Note: An event-based system must be an append-only, distributed, shared database.
Why should we focus on Event Streaming?
To achieve elastic, responsive, resilient, and message-driven system efficiently, and in today’s world where data is so big event streaming changes the order of the whole analytics procedure: it can Store queries/analysis parallel.Two most famous tools for event streaming are Kafka and MapR Streams.
Introduction to Event Sourcing
What is Event Sourcing?
This is an architectural pattern that ensures that all the changes to an application state stored as a sequence of events or stream. Through this, we not only store or query the events but also we can use the event log to reconstruct past states.
There are basically two approaches to event sourcing:
In this, the event-first command does not write any data to the database. Instead of writing it, it wraps the data in a domain event and posts it to only one stream.
In this approach, a database-first command will write the data to only one cloud-native database.
We can follow any of the above approaches as per our requirement. But primarily benefits of this solution is to maximize or maintain the asynchronous mechanisms of value-added cloud services to accurately chain together atomic operations to achieve eventual consistency in near real-time.
What is Data Lake?
It is generally a huge collection of all the data a particular company or any organization collects about its customers, operations, transactions and more; the collected data can be structured or unstructured, i.e., its primary goal is to receive the data regardless of source or structure of data.
Benefits of Data Lake over Data warehouses
- Data Lakes Retain All Data
- Data Lakes Support All Data Types
- Data Lakes Support, All Users
- Data Lakes Adapt Easily to Changes
- Data Lakes Provide Faster Insights
How can we use a Data Lake?
The use and the demand of Data Lake are increasing day-by-day in the enterprise level, and why not as it collects huge number of data, on which we can operate whatever we want. Some of Data lake uses are:
- Storage: store raw data regardless of their type.

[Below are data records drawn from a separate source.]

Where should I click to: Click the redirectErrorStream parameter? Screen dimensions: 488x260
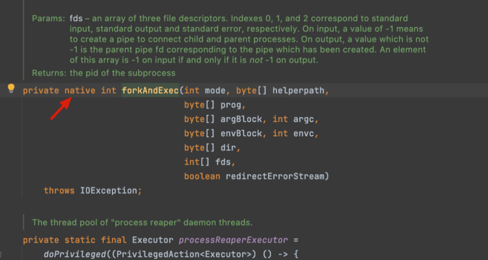point(275,177)
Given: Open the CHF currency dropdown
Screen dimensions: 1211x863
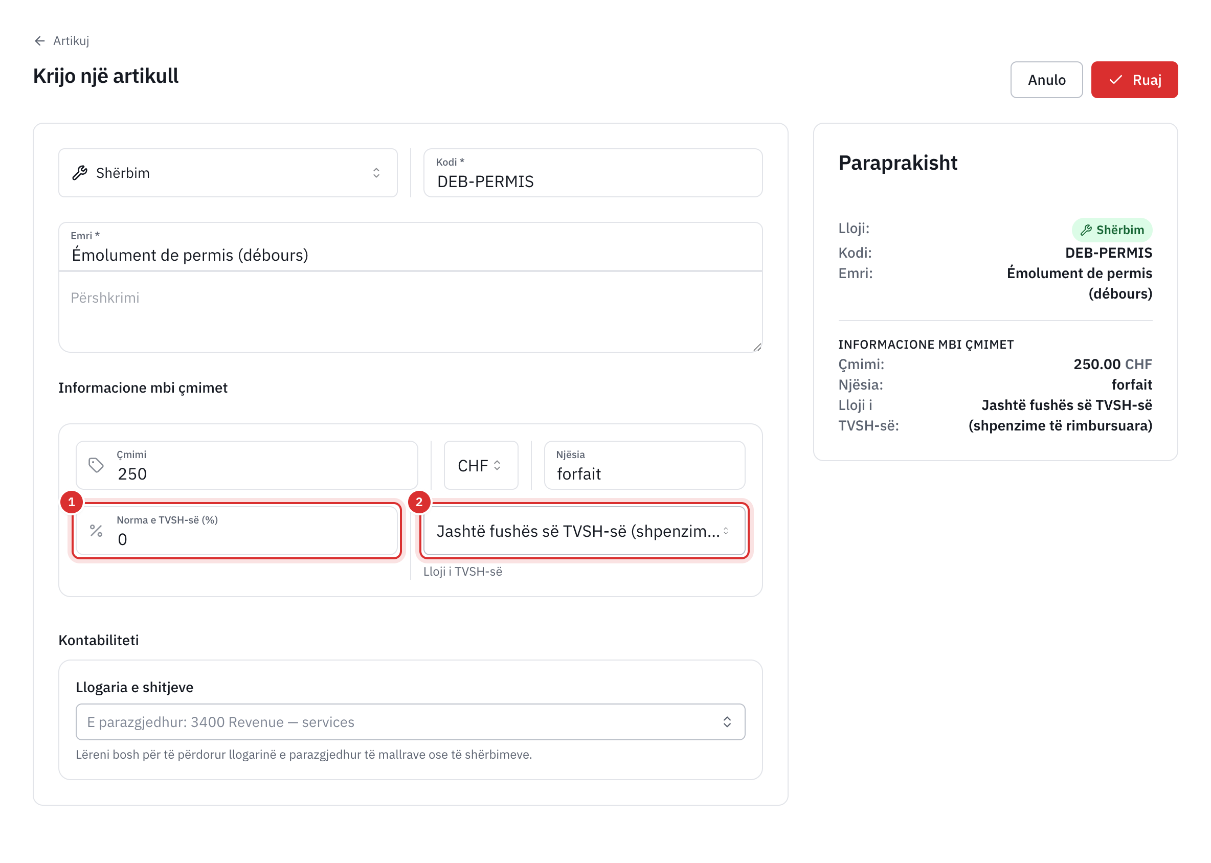Looking at the screenshot, I should coord(481,466).
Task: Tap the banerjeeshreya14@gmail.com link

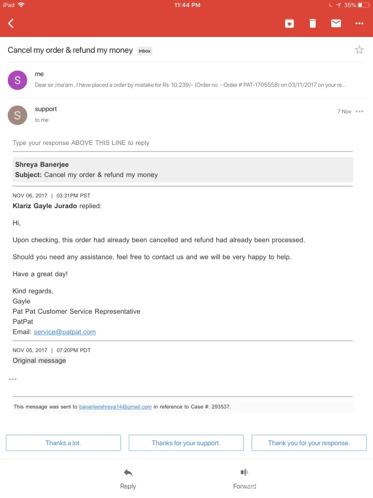Action: coord(115,407)
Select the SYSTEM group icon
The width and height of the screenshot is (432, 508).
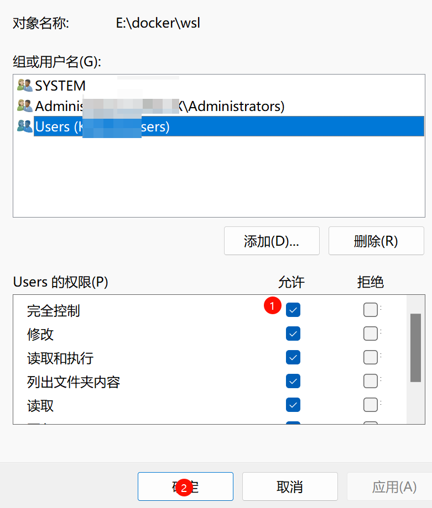[x=25, y=86]
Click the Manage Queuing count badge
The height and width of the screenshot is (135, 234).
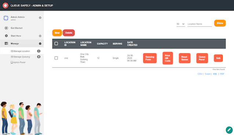[39, 57]
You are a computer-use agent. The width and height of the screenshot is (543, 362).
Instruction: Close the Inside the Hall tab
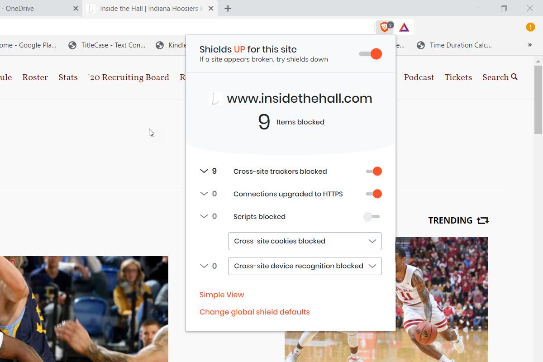point(211,9)
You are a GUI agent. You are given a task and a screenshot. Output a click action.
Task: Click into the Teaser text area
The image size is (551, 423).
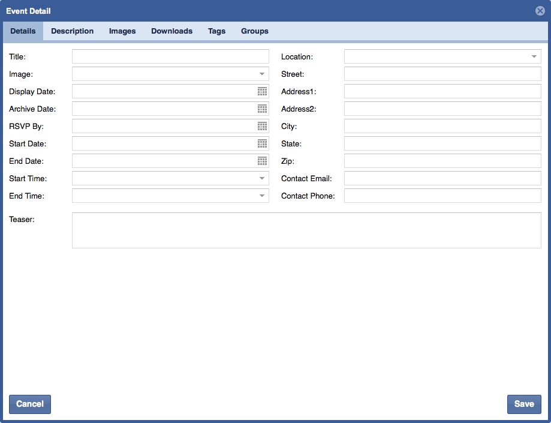[306, 230]
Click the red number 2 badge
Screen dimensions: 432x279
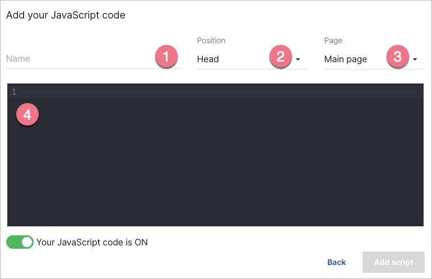(281, 57)
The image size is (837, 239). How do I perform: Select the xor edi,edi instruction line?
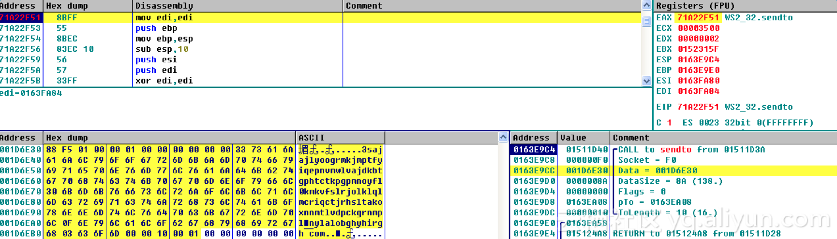pyautogui.click(x=164, y=81)
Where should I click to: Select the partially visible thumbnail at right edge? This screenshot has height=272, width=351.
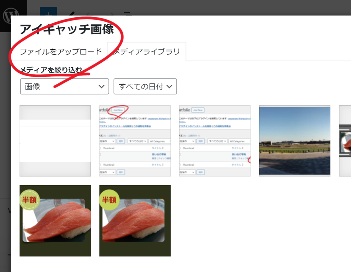tap(345, 141)
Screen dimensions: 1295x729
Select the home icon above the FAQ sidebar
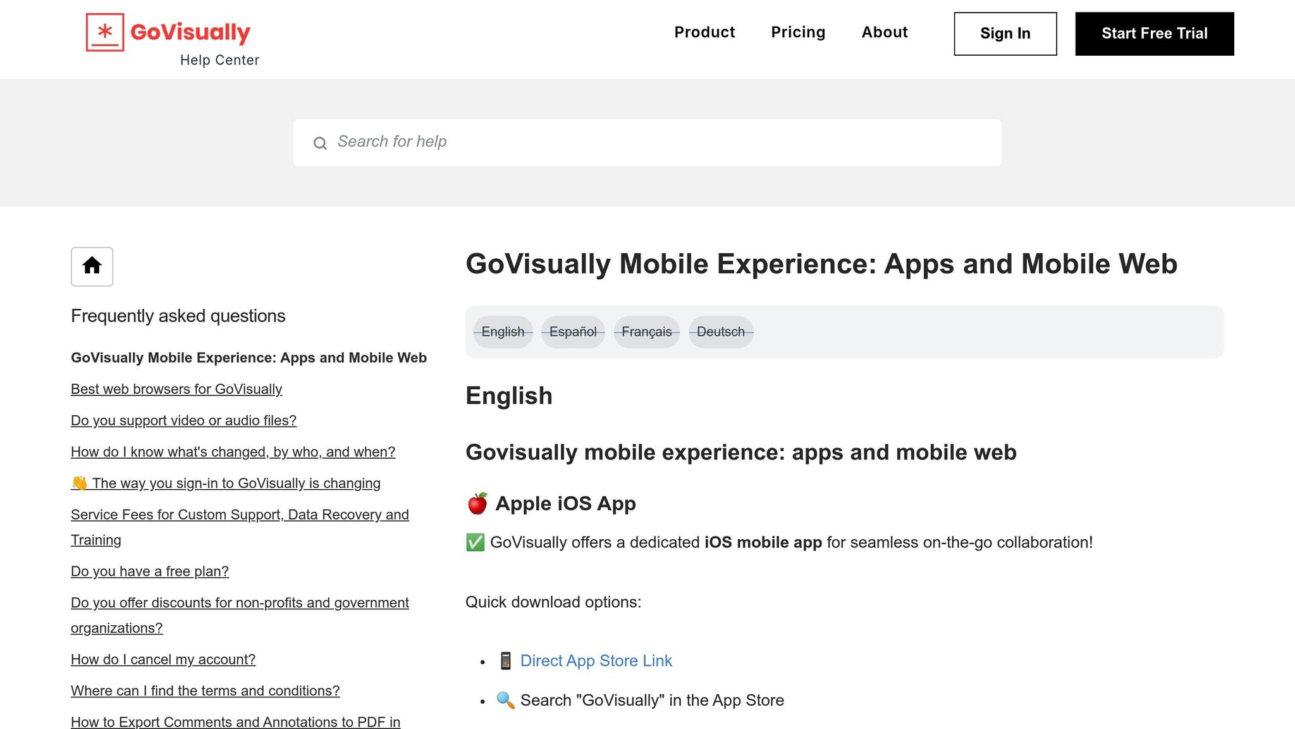pyautogui.click(x=92, y=266)
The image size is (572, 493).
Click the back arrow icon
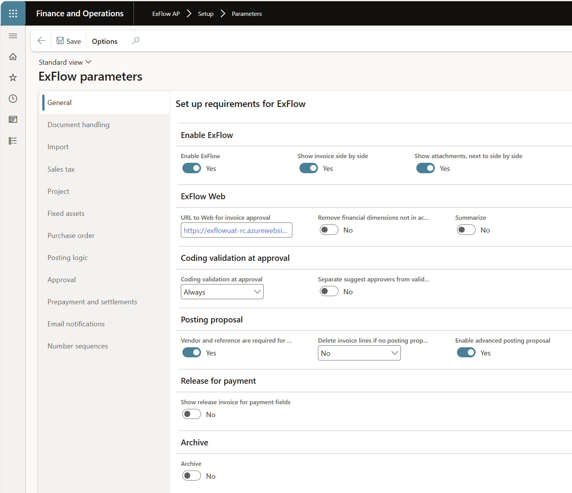click(x=41, y=41)
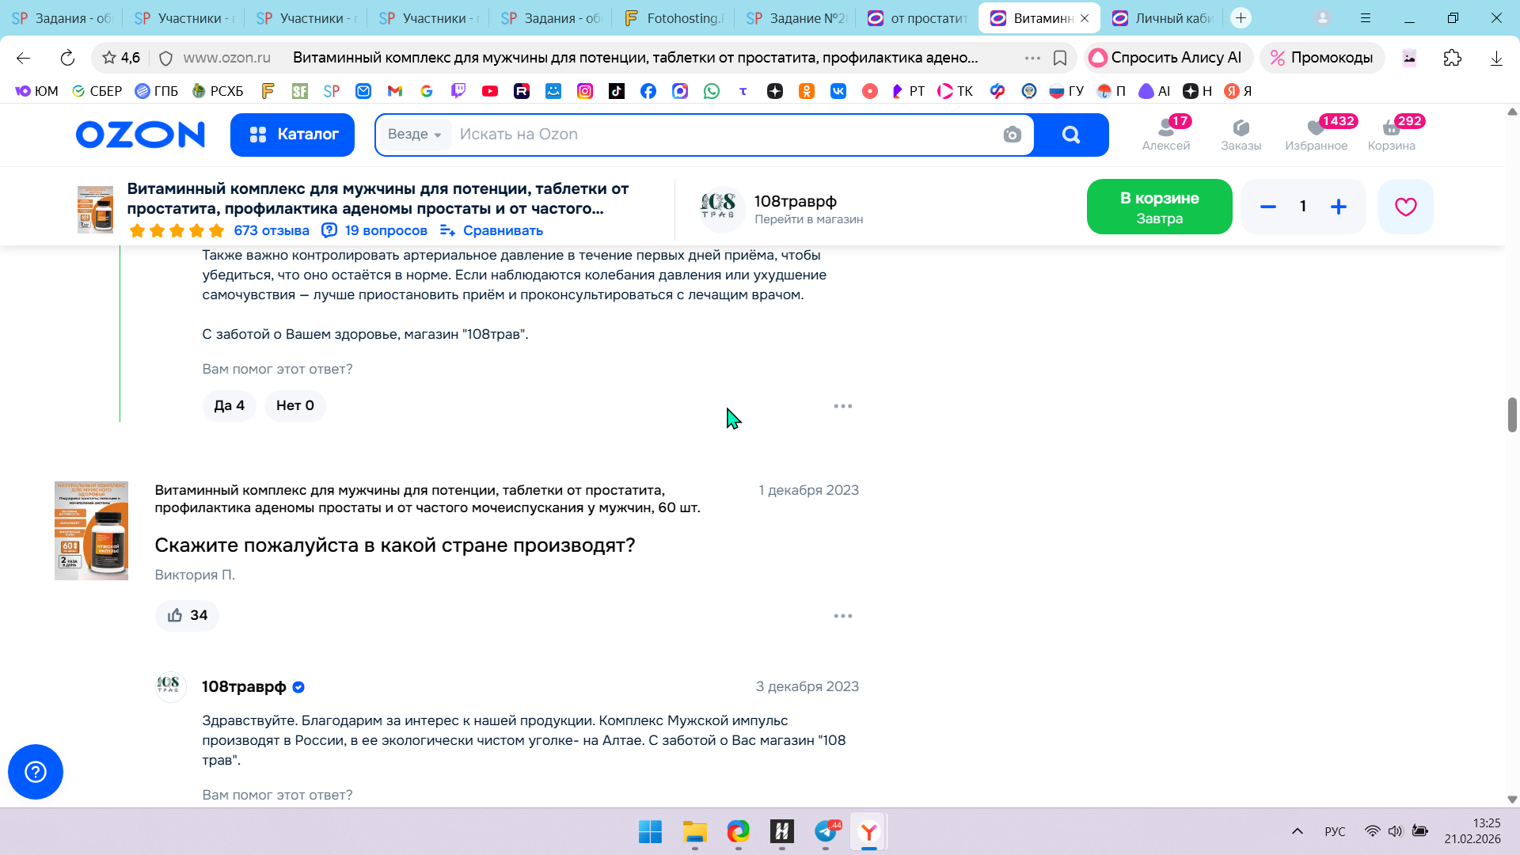The height and width of the screenshot is (855, 1520).
Task: Click the blue help question mark button
Action: point(36,772)
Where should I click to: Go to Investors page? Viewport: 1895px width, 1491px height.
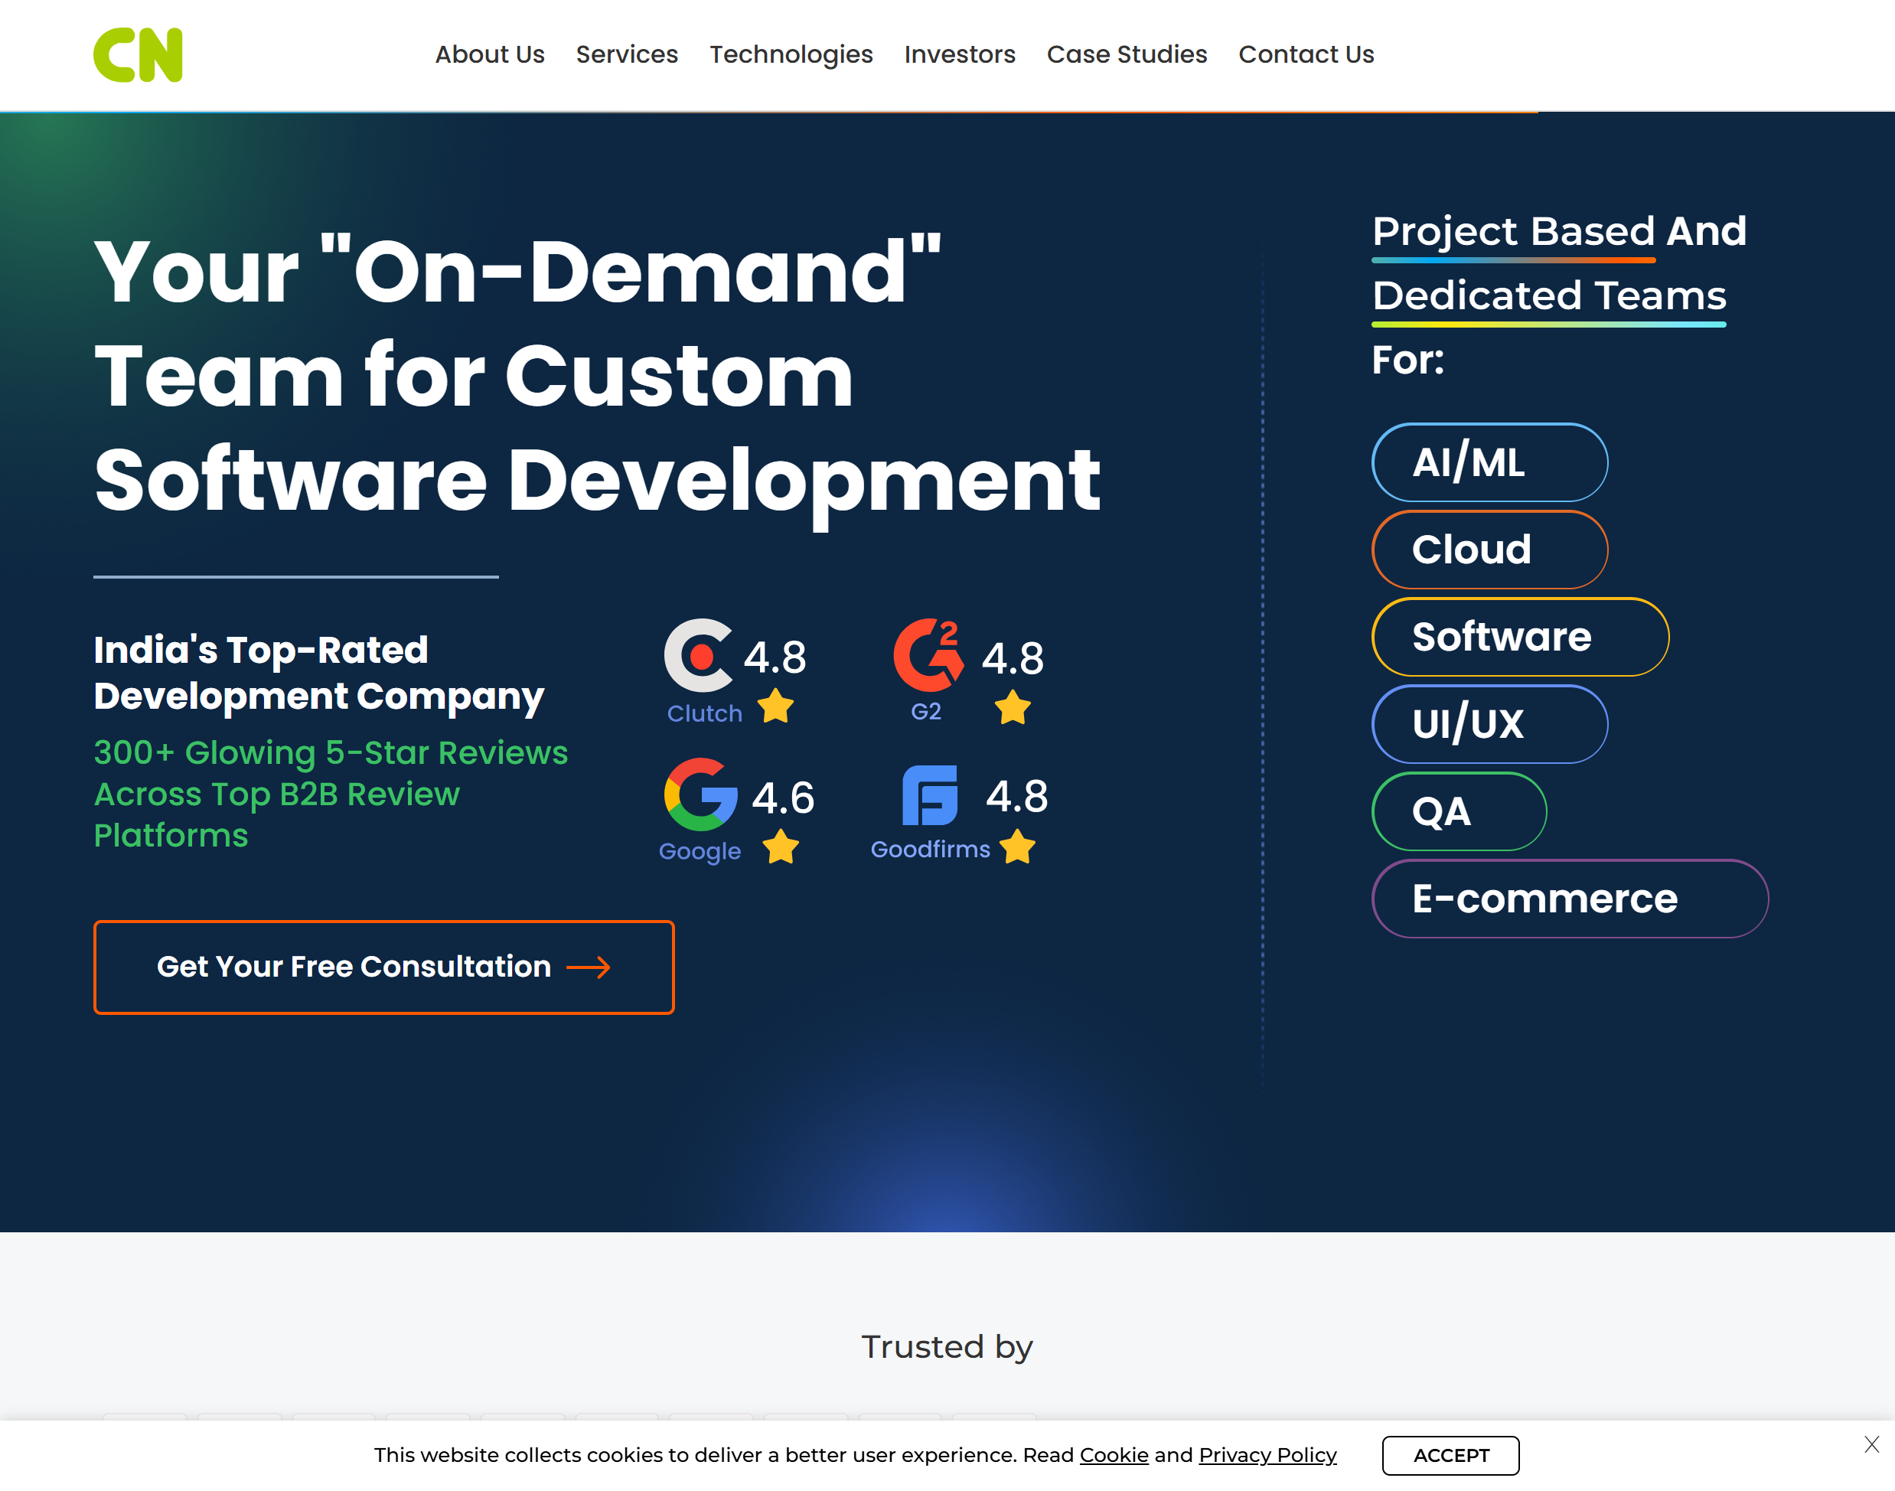point(959,55)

- Analytics: It can be used by data scientists, data developers, and business analysts to access data with their choice of analytic tools and frameworks.
- Visualization: Analyzing is not enough we need to visualize the data for better understanding.
- Machine Learning: We can use the available data and train our machine to perform a specific task.
Stream Circuit Breaker
It verifies that the performance of microservices is stable, by continuous checking for any failures and providing an alternate service or error message.
Why we need Stream Circuit Breaker?
Actually, on the Internet, various software systems try to make remote calls to another software running in different processes, generally on different machines across a network. Sometime during the remote call, calls may fail or hang without any response or messages, which may result in cascading failures across multiple systems.
What should we do to overcome this problem?
There come to the stream circuit breaker through which we can solve this problem. We wrap a protected function call in a circuit breaker object, which continuously checks for failures.
Different States of Circuit Breaker:
- Open: When it returns an error for calls without executing the function.
- Closed: The circuit breaker remains in the closed state when everything is normal.
- Half-Open: After a timeout period, the circuit switches to this state to test if the underlying issues still exist.
As we are building a reactive, cloud-native system that composed of bounded isolated components which mainly works on event streaming for inter-component communication, thus it requires a different way of approach. So we need to publish multiple interfaces for each element:
- Asynchronous API for publishing events like the state of the component changes.
- Synchronous API for processing commands and queries
- An asynchronous API for consuming the events emitted by other components.